Rabu, 27 Januari 2010

Tambal Sulam Proyek Jalan Ketapang

MENJELANG akhir tahun, kerapkali transportasi darat di daerah Kabupaten Ketapang selalu disajikan dengan pemandangan yang sungguh memprihatinkan. Hampir semua akses yang menghubungkan Kota Ketapang menuju daerah-daerah di pedalaman mengalami rusak parah. Tak ayal, kenyataan ini seperti “tembang nostalgia” yang terus dinyanyikan. Setiap kali jalan diperbaiki, dengan biaya yang cukup besar, dengan sekejap pula akan mengalami kehancuran ketika musim hujan tiba. Masyarakat pengguna jalan yang menjadikan transportasi darat sebagai akses utama seluruh aktivitas yang dilakukan, merasa sangat dirugikan. Kenyataan dimana mereka harus berkubang dengan lumpur agar bisa lolos dari rintangan itu, bertarung dengan kesabaran sembari menanti panas mengeringi kubangan itu. Tak jarang, ada yang harus meratapi sebuah kenyataan dimana mobilnya mengalami kerusakan dan terjebak dalam kubangan lumpur serta terbalik karena kehilangan keseimbangan.

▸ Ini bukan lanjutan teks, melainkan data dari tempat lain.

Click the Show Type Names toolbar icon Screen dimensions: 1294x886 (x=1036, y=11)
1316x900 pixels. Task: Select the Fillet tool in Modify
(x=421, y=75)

Seperti inilah fakta yang terjadi di ruas jalan antara Kota Ketapang sampai ke Kecamatan Tumbang Titi, tepatnya di sepanjang jalan Pelang saat ini. Jarak tempuh yang sebelumnya bisa dijangkau dalam waktu sekitar 3 – 4 jam, sekarang bisa berhari-hari lamanya. “Capek bang, kami sudah 2 malam nginap di jalan karena mobil kami rusak. Beginilah kondisinya, kalau musim hujan jalan pasti hancur. Padahal belum lama jalan ini selesai diperbaiki, tapi tetap saja rusak parah”, keluh seorang sopir truck yang tidak bersedia menyebutkan namanya.

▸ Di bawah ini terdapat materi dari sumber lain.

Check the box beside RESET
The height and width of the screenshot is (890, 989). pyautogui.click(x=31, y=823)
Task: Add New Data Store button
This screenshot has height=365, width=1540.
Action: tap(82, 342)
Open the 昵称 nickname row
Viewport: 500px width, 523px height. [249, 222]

“Dengan kondisi jalan seperti sekarang ini, jika ada penumpang kami berangkat pagi dari Tanjung, kami baru bisa sampai ke Ketapang pada jam 5 subuh”, kisah Endi, Sopir Bis jurusan Tanjung – Ketapang dengan nada kesal.

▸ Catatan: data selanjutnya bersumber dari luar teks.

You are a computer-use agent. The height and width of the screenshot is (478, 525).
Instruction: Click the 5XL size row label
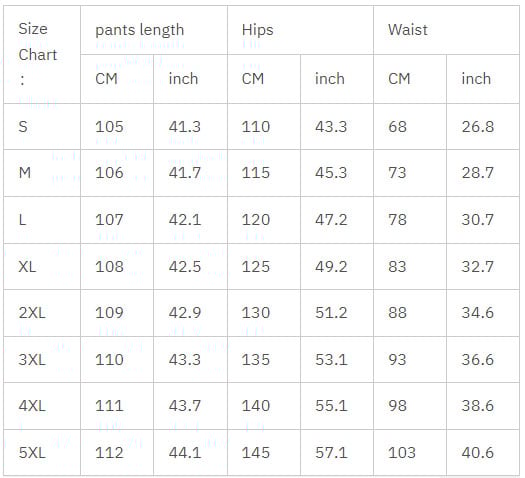click(x=42, y=453)
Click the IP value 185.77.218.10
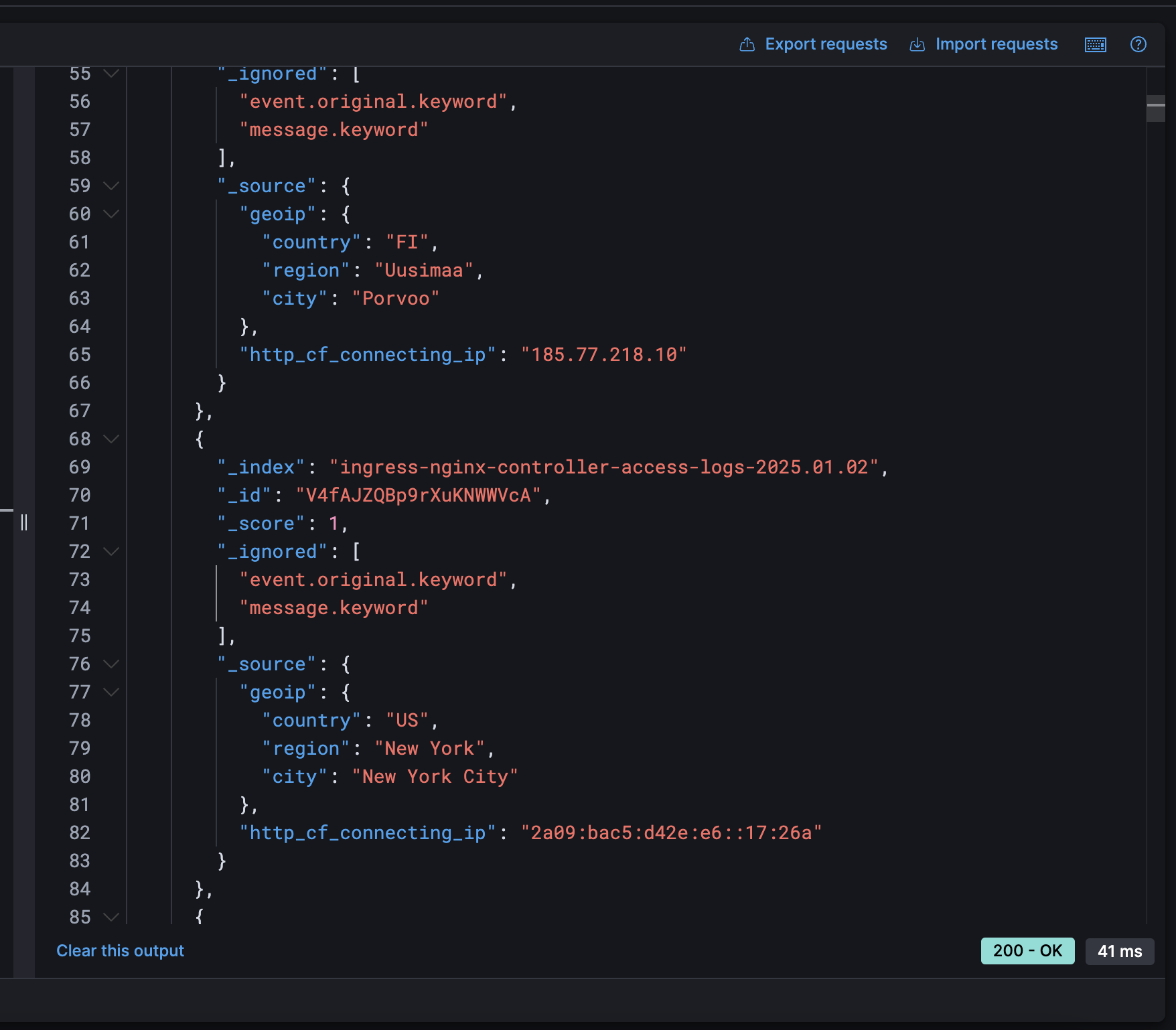Viewport: 1176px width, 1030px height. tap(603, 354)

Jika sudah seperti ini, tidak mengherankan kalau harga kebutuhan pokok di daerah pedalaman Ketapang melonjak tinggi dari standar harga yang ditentukan. Wajar saja, karena itu menjadi akibat lanjutan dari biaya transportasi yang menyekik leher. “Harga barang kebutuhan di sini (Tanjung) rata-rata meningkat drastis, mulai dari beras, gula, dan sampai ke rokok juga sudah naik”, ujar Mariam kepada KR ketika berkunjung ke rumahnya.
Jalan rusak memang bukanlah persoalan baru bagi masyarakat di daerah Ketapang. Saking klasiknya persoalan ini, menjadi sesuatu yang biasa-biasa saja. Sikap apatis itu bukan berarti masyarakat tidak lagi kritis untuk menyuarakan impian mereka merasakan jalan aspal tanpa harus berkubang dengan lumpur lagi. Suara-suara itu sesungguhnya sudah sering diperdengarkan kepada para wakil rakyat, namun selalu saja miris dari apa yang diharapkan. Seandainya pun ada perbaikan, itu pun hanya sekedar proyek-proyek saja yang sifatnya untuk jangka pendek saja.
Makanya tidak heran, ada anggapan yang muncul, disinyalir pemerintah sengaja tidak mengaspal jalan terutama akses menuju daerah-daerah pedalaman, karena kalau di aspal maka proyek besar ini pun akan sirna. Kesan proyek tambal sulam itu bisa dibenarkan. Karena jika dilihat dari perkembangannya sampai saat ini, kondisi transportasi darat ini bisa dibilang tidak jauh berbeda dengan kondisi beberapa tahun belakangan. Berjalan ditempat, tidak ada perubahan yang signifikan sama sekali.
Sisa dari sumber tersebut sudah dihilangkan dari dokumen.